Why should you work to improve your data management? One reason is compliance: the norms and expectations for research are shifting and requirements that data be stored and shared for later reuse are increasingly common and will eventually apply to most (if not all) federally funded research. Additionally, data management plans are now a required component of many grant applications.

However, it is our view that good research data management simply makes for better research. Data is now commonly viewed as a first-class research output alongside the journal article, and well-managed data both facilitates and reflects well-conducted studies. Some specific benefits of research data management can be found below.

The Research Data Lifecycle

Researchers will be familiar with the "research lifecycle" - the broadly accepted outline of steps that constitute the research process, from devising the research questions and securing funding to disseminating the findings via publication. The research data lifecycle is closely related to the research lifecycle. Different models include or emphasize different steps, but they typically cover similar ground, including:

  • Project planning
  • Data collection and/or generation
  • Data processing and analysis
  • Data storage and security
  • Preparing data for preservation
  • Data sharing
  • Data reuse

The various activities of effective research data management play their part in different stages of the model; for instance, writing a data management plan and preparing a dataset for deposit into a data repository occur at different points in the research process. Other practices, such as writing and updating documentation and consistently following an organization scheme, extend across multiple stages.

(UVA Library Research Data Lifecycle model courtesy of Sherry Lake)

We introduce the research data lifecycle to highlight that research data management is a set of activities that span the entire research project, from inception to completion (and potentially beyond). We recommend taking a look at several research data lifecycle models, and while you are going through this guide, considering where each practice/activity is situated in the data lifecycle. We hope that this additional context helps research data management seem like a coherent process of caring for and attending to your data throughout a project rather than merely additional tasks to complete.
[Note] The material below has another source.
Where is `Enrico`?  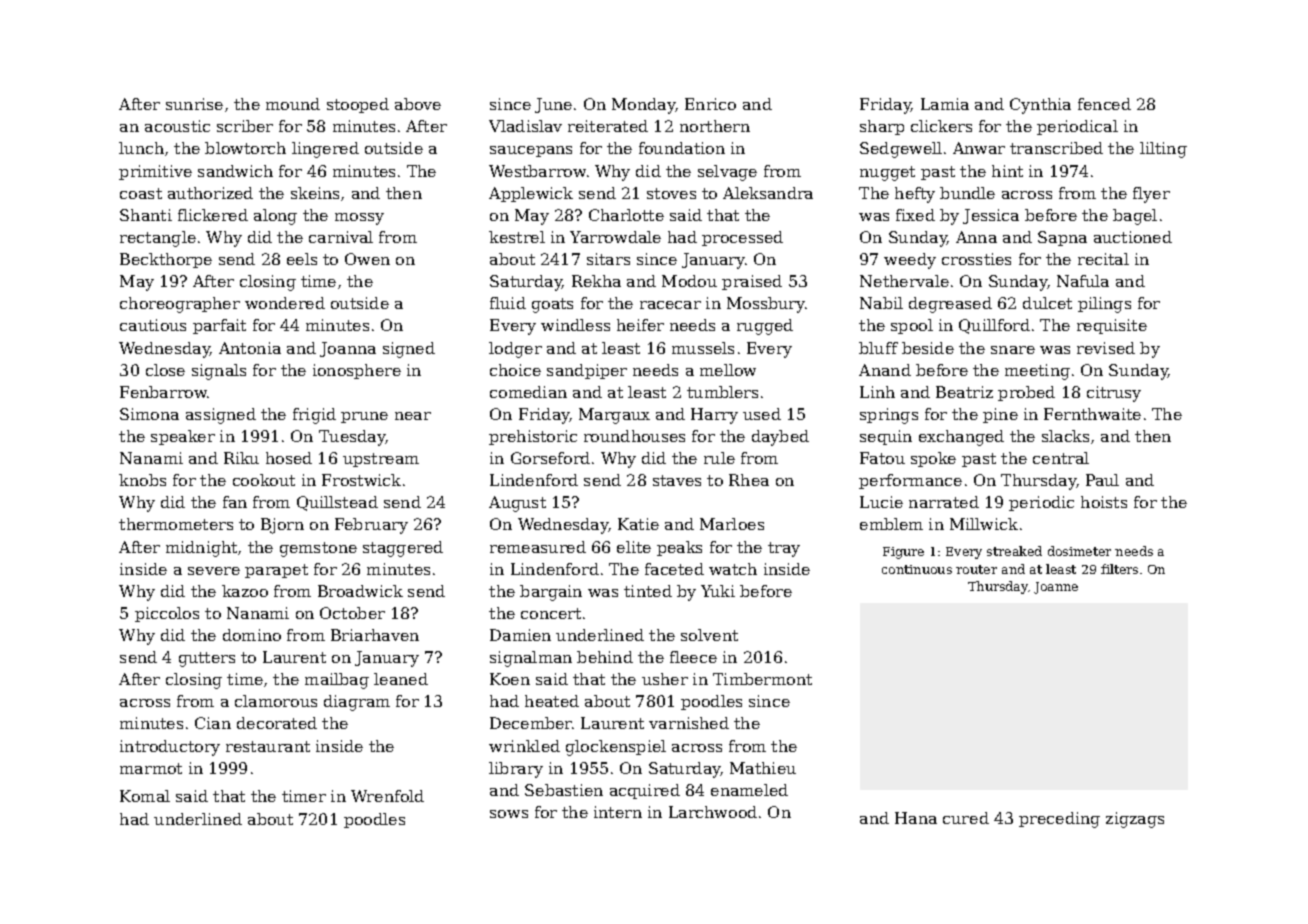 Enrico is located at coordinates (710, 104).
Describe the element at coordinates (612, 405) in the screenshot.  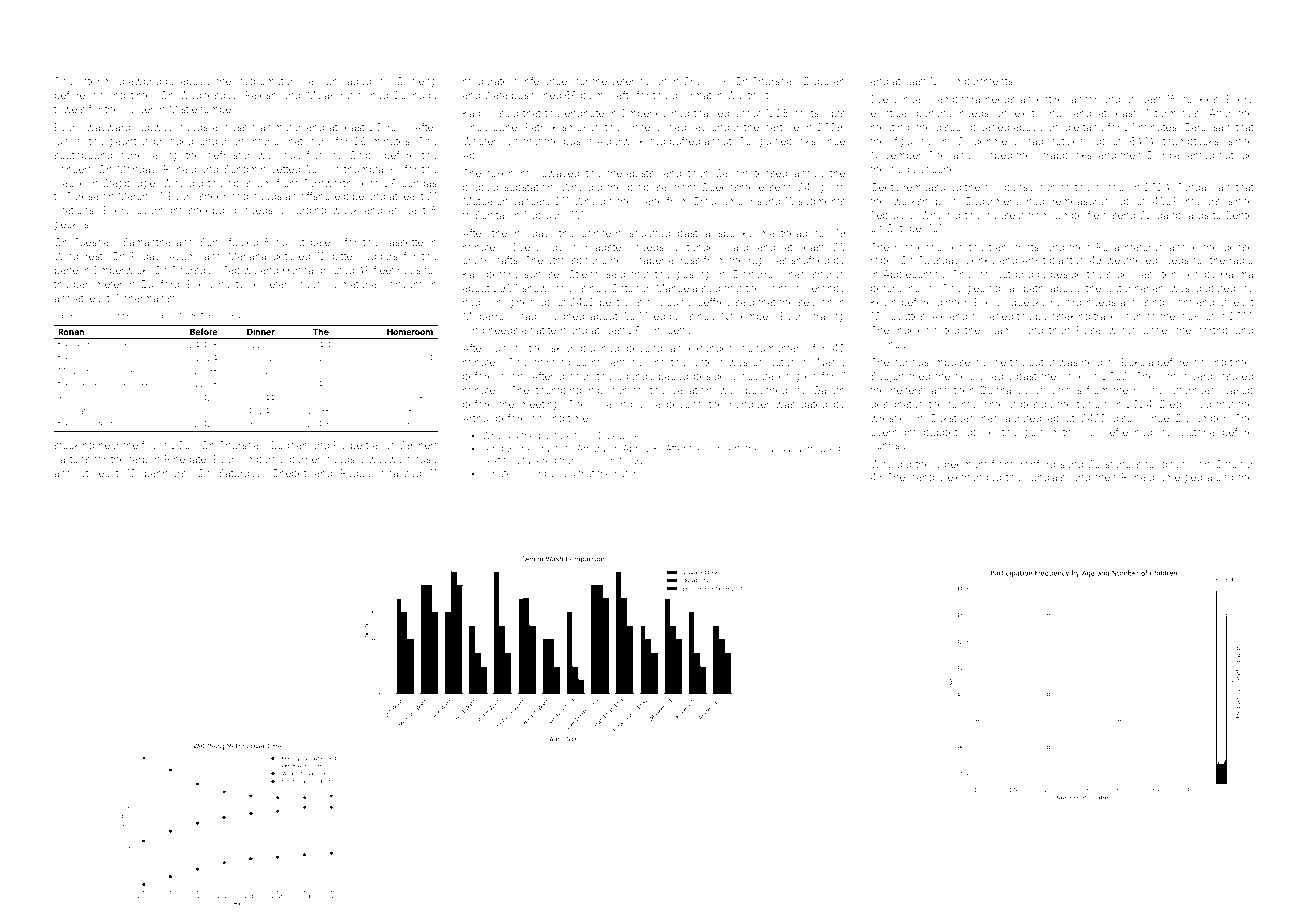
I see `swaying` at that location.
Benefits of Good Data Management

Some of the many benefits of practicing good research data management include:

  • Compliance: As noted above, at least some aspects of research data management such as data sharing are increasingly required by funders and peer-reviewed journals. Other practices may be recommended or required by your institution.
  • Credit: Collecting/generating and managing data is a part of the research process that is gaining more recognition as an undervalued part of scholarship. Shared data is now itself cited in the literature, along with increasing the visibility of the associated journal articles.
  • Protection from loss: Data can be easily lost due to a multitude of factors, including natural disaster, hardware failure, software failure, obsolescence, human error, or simply neglect. Good practices around storage and backups can safeguard against losing critical files.
  • Efficiency: Good data management practices around files, organization, and documentation result in greater efficiency for workflows and other research processes. Following good data management recommendations may also save time in the long run by making it easier to locate and understand data and files from earlier in the project.
  • Transparency and reproducibility: Well-documented and planned research is both more transparent and more reproducible, qualities we should strive for as scholarly ideals that uphold research integrity. Reproducible research also helps eliminate wasteful duplicate data collection.
  • Improved research and data quality: Effective research data management may reduce the chance of errors, mistakes, or other blemishes on your research caused by inattentive habits or practices around handling files, data, and code.
  • Easier collaboration: Careful planning and consistent organization agreed on by all investigators helps smooth out the occasionally rocky experience of conducting collaborative and interdisciplinary studies.
  • Enables preservation, sharing, and reuse: Preparing a dataset for preservation, sharing and reuse takes considerable effort, including data cleaning, file transformations, reorganization, writing documentation, and generating metadata. Following data management best practices throughout a study simplifies this process and makes your life easier when it comes time to deposit, helping to ensure your data is actually fit for long-term archival and has the potential for fruitful reuse down the line.